BLAKOUT is a new exhibition opening today at the University of Sydney’s SCA Galleries, featuring video art by five highly-acclaimed Indigenous artists: Vernon Ah Kee, Richard Bell, Megan Cope, Julie Gough, and R E A. On show are thirteen videos made over the last decade, which explore the diverse and complex experiences of engaging with white Australian history and culture as an Aboriginal.
Nicholas Tsoutas, BLAKOUT curator and Zelda Stedman Lecturer in Visual Arts at Sydney College of the Arts, said: “Their use of video is confronting, politically charged and socially engaged.
“Video has become an active, political channel for artists to not only challenge the post-colonial social narratives and histories of Australia, but confront the endemic racial and discriminatory attitudes that still exist in institutions and social structures.

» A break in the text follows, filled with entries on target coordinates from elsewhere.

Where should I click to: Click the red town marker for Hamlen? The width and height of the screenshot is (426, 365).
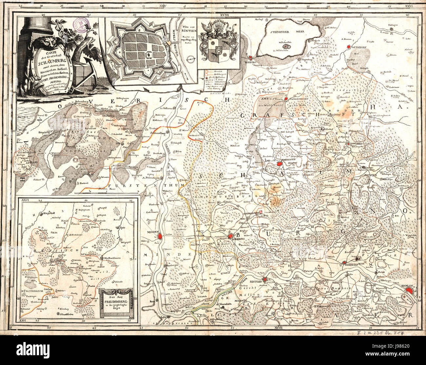tap(409, 290)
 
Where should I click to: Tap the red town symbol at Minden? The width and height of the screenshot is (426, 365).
tap(160, 236)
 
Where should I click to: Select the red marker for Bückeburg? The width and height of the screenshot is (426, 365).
tap(230, 236)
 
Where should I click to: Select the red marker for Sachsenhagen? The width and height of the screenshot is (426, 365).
tap(286, 98)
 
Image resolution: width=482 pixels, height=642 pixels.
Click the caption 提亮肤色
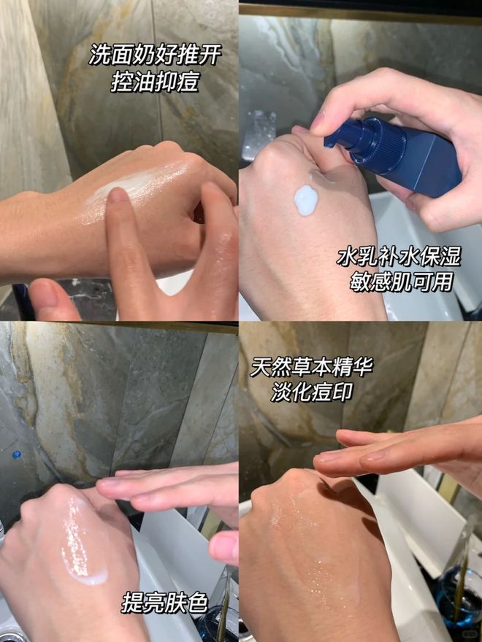(165, 603)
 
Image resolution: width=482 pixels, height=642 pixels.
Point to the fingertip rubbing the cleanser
(118, 199)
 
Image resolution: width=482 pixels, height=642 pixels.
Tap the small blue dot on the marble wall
(16, 455)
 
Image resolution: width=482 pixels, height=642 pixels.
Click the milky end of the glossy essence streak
(87, 576)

“In their own unique way, these artists are activists who are rewriting their cultural histories, but do so unfettered and free from the constraints of society. The BLAKOUT artists speak out loudly, without fear, and knowing that what they say and show in their art is about the need for social change and transformation.”
The subjects and stories of the videos range from historical and modern day events of white settlement, white popular culture and the tragic stories of Indigenous individuals – to intimate tales and triumphs as well as new perspectives of Aboriginal people, who are just not seen as equals, but as leaders in society.

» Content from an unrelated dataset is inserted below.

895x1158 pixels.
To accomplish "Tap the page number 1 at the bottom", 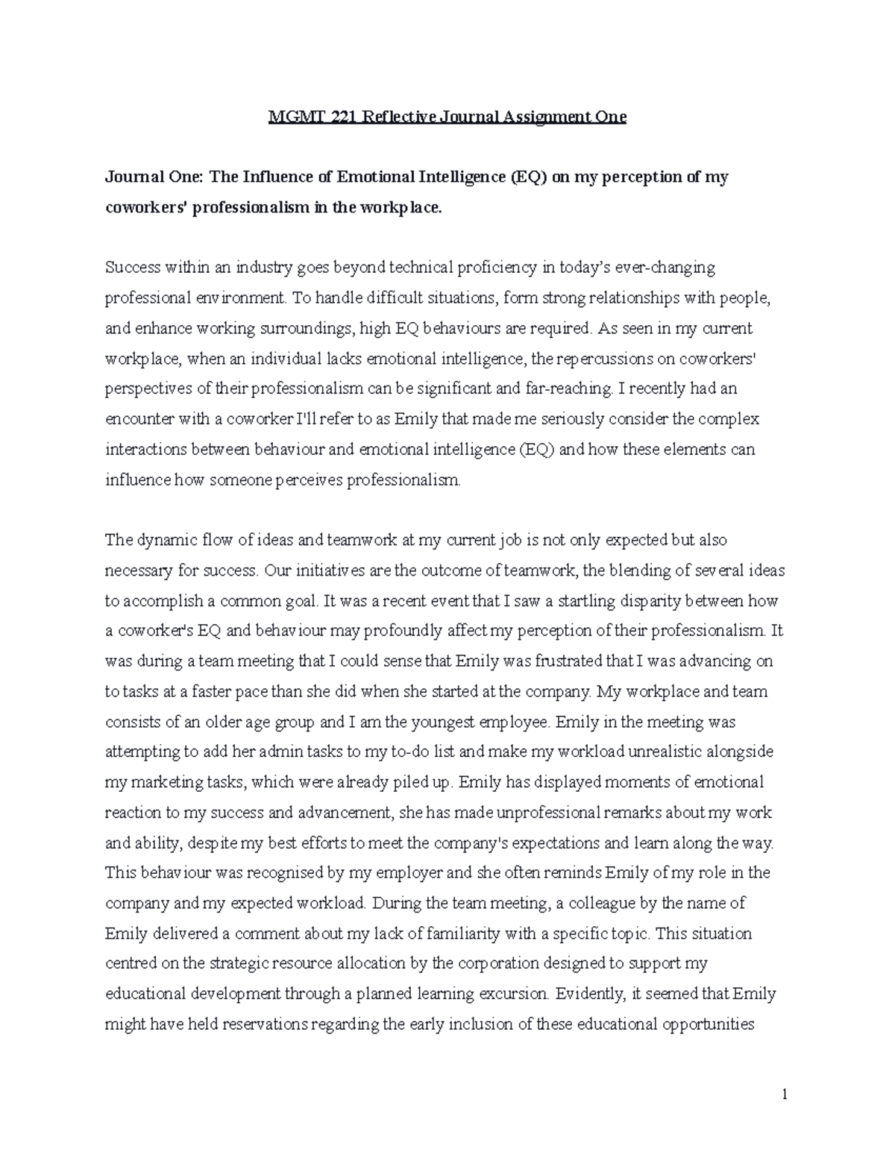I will click(x=785, y=1095).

“By using video, which has the power of mass circulation and wider audience reach, the artists are able to develop a greater framework for dialogue between those that possess power and those who have been excluded from it,” said SCA’s Nicholas Tsoutas.
“BLAKOUT is about reclaiming identity, empowerment and self-determination for Aboriginal communities, both urban and traditional. It will emphasise different ideas and attitudes on the role and function of film as a way of critically and politically interrogating social power structures of Australian society,” he said.
Event Details
What: BLAKOUT
When: 15 May-6 June 2015
Where: Sydney College of the Arts, The University of Sydney, Kirkbride Way, Callan Park, Lilyfield
Hours: Mon-Fri 11am-5pm; Sat 11am-4pm. Closed Sun.
Cost: Free
Website: http://sydney.edu.au/sca/
Vernon Ah Kee’s film Cant Chant (2007), shown at the 2009 Venice Biennale, is inspired by the events of the 2005 Cronulla riots, where racial tensions between Middle Eastern Australians and white Australian beach-goers flared. The chant by white Australian rioters “we grew here, you flew here” – a means of claiming greater entitlement to the beach and surrounding precinct – is translated by Ah Kee as a means of exercising racism. Central to his video Cant Chant is a lone Aboriginal surfer who suddenly appears on his shield-surfboard, moving gracefully and skilfully through the water, as he takes command of the waves. He embodies the resilience of Aboriginal sovereignty, disrupting the iconic image of the beach that represents all that is Australian within white popular culture. Ah Kee’s work critiques Australian popular culture, particularly the dichotomy between Aboriginal and non-Aboriginal societies and cultures.
BLAKOUT artists and films
Megan Cope – The Blaktism (2014); Julie Gough – Driving Black Home (2009), Attrition Bay (2010); Shadowland (2011), Traveller (2013); Richard Bell – film triology: Scratch an Aussie (2008), Broken English (2009) and The Dinner Party (2013); Vernon Ah Kee – White Fella Normal Black Fella Me (2004), Cant chant (2007), Tall Man (2010); and R E A – Maang (2007), Poles Apart (2009).